Conner Westhaver recently took part in the Midget Championship, where he finished in a three-way tie for ninth out of the top 73 in the province. Now the 14 year old is off to the Nova Scotia Junior Championships in Cape Breton, taking place from July 11-14.
The tournament in Cape Breton is bringing in the top 168 golfers between the ages of 10 and 18, and Conner is just one of 15 players in the midget category.
Conner took up golfing two summers ago after his step-dad Paul Langille started playing. He saw how much Paul was enjoying it, and decided to give it a try himself.
“I thought I might as well try it. He’s having fun at it,” says Conner.
On his first day out he met Dave Kemshead, who runs the pro shop at the White Point Golf course. Kemshead took him under his wing and taught Conner a few tips and techniques. However it was a bet that eventually got Conner completely hooked.
Kemshead bet the young golfer he couldn’t break 100 in his first year. The prize was a professional golf bag. Not only did Conner break 100, he did so in just three weeks.
“Right after I got the bag, I was hooked on it,” says Conner.
Conner played again last summer, but this year he took part in his first tournament. It was much different than he expected as well.

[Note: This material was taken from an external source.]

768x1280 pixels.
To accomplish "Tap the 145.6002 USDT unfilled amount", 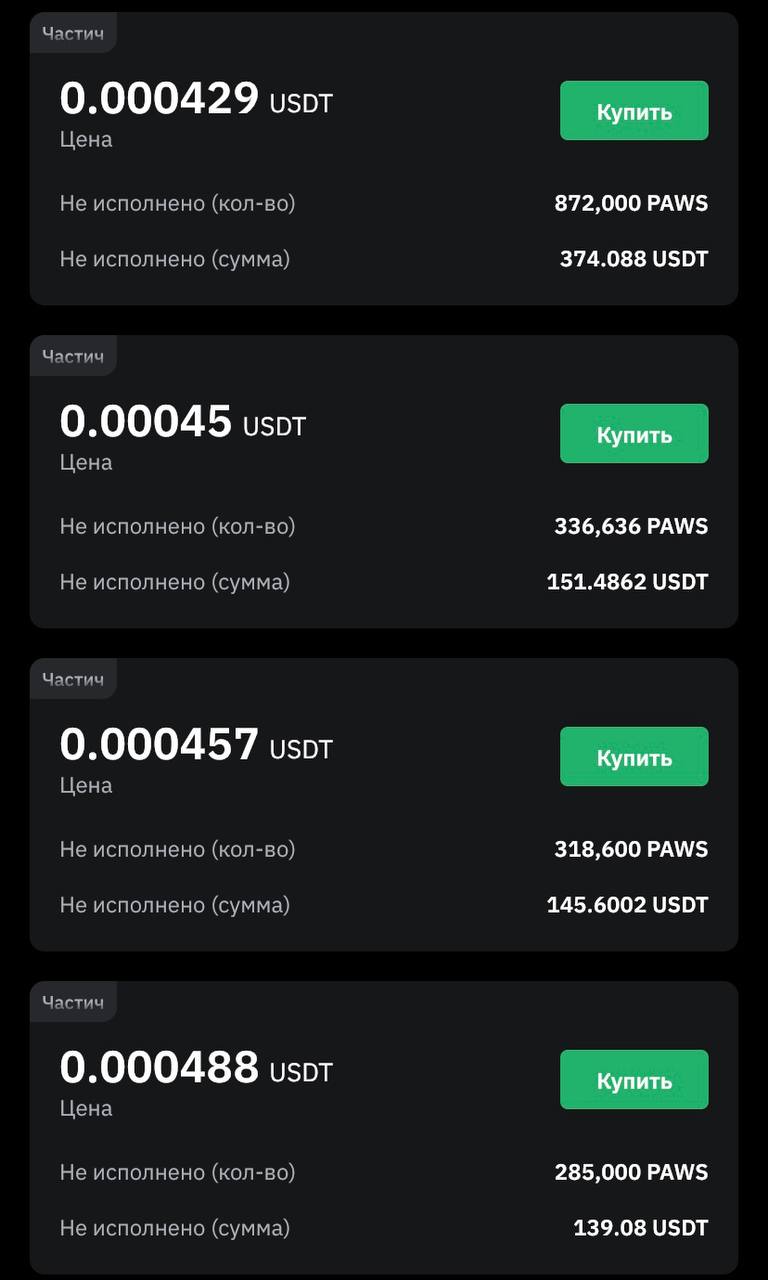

“I was pretty sure all the players were going to be uptight and strict, but it wasn’t like that at all. It was just fun,” he says.
To prepare for his tournaments, Conner recently took part in a training camp. At the camp, he beat a challenge that had never been done before. The target was a medium sized tree, about 100 yards from the tee. The goal was to hit the tree in the centre of the trunk. The prize was $20. Conner made $20 extra that day on his first shot.
Conner is getting noticed for his skills by others as well. Golfers at the club in White Point are complimenting him on his game, and he develops a small crowd when he goes to the simulator in Golf Town. He’s also been beating juniors who have been golfing several more years then him. Recently playing a round with Paul he got his first hole in one.
Mom Rosemary Westhaver laughs and says they really can’t stop him from getting a big head from all the accolades. However Conner keeps himself grounded through discipline and knowing shooting a 78 one day does not mean shooting a 78 the next.
“Golf is not a consistent game,” says Conner.
It’s not all a free ride for Conner though. He has been paying his own way into the tournaments and golf camp, and bought his own clubs with money he earned. Recently he worked in the proshop cleaning clubs to pay his way for the Cape Breton tournament.
Conner says he hopes to take his golfing career further, maybe even make Team Canada in a couple of years when he is eligible. Until then, he will continue to work on his game, and show a few old pros a thing or two.